The only method for transmitting packets on the X3522 is Cut-Through Programmed I/O (CTPIO). This has been heavily updated compared to its predecessors to reduce latency and make it more robust:
- The X2522 has a single CTPIO transmit aperture per network port. The aperture is shared between all senders, and so there is a risk of clashes between senders. If CTPIO fails, the sender must fallback to DMA.
- The X3522 adapter supports up to 16 CTPIO transmit apertures per network port (so 16×4 in total). The intention is that every sender can have a dedicated CTPIO aperture and so avoid clashes. If CTPIO fails, fallback automatically occurs to store-and-forward, which always succeeds.
One of the CTPIO apertures on the X3522 is used by the Linux kernel, and so 15 are available for other senders. Onload uses one of these apertures per stack.
In situations where there are more than 16 senders, either some are not able to perform accelerated sends, or they need to share access to an aperture. If processes are sharing transmit apertures they must lock any access themselves entirely within software, and this does not give optimal performance. It would make sense for such processes to have similar locality to the shared receive queues, so apertures are shared between processes running on the same CPU cluster.
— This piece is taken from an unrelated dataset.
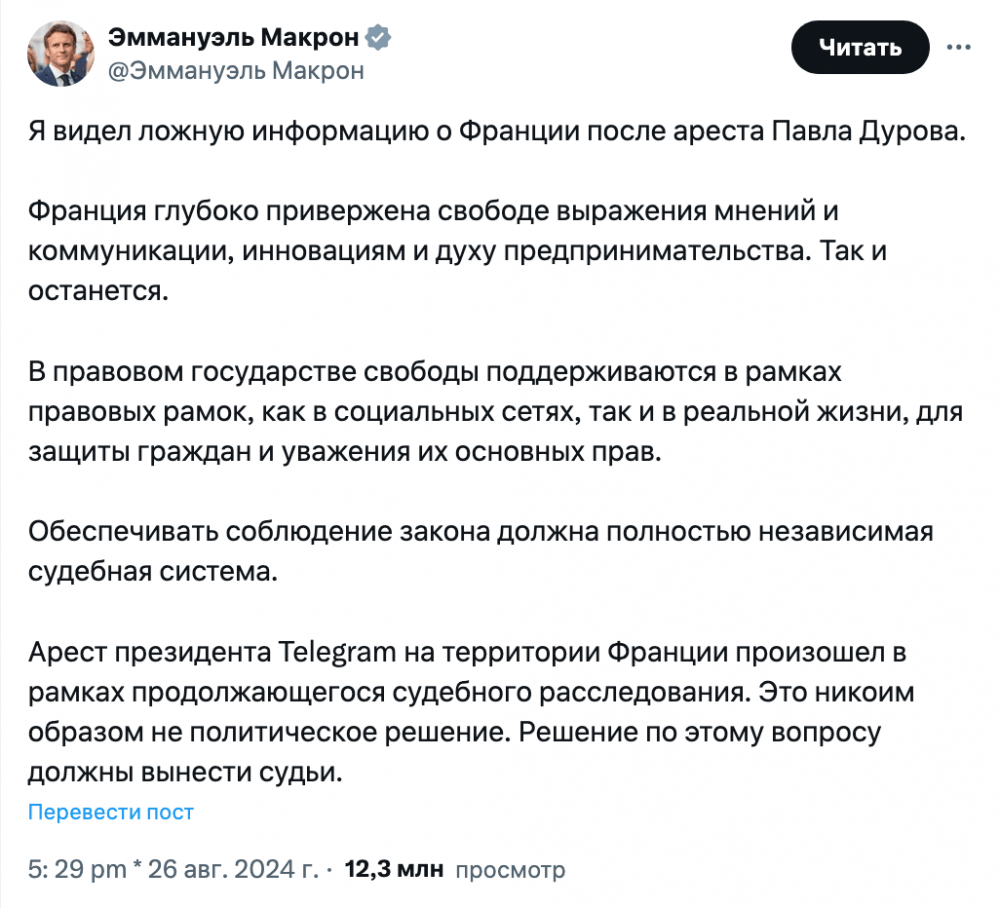Click the просмотр views label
Each transmit aperture has an associated event queue. The common use case is for each transmit aperture to have a separate event queue that is consumed by the user-level sender. This means that a sending thread can process transmit events without having to handle receive events or other traffic. Event queues can also in theory be shared between transmit apertures.
The X3522 includes 32 KB of buffering per transmit aperture to handle bursts of packets and reordering of any out-of-order PCIe transfers.
The X3522 allows warming the code path, with a flag not to send data.
As it is fully cut-through, the X3522 does not support TCP/IP checksum offload on transmit.
Like its predecessors, the X3522 sends a poisoned frame on failure, but its improved design means this is significantly less likely to occur.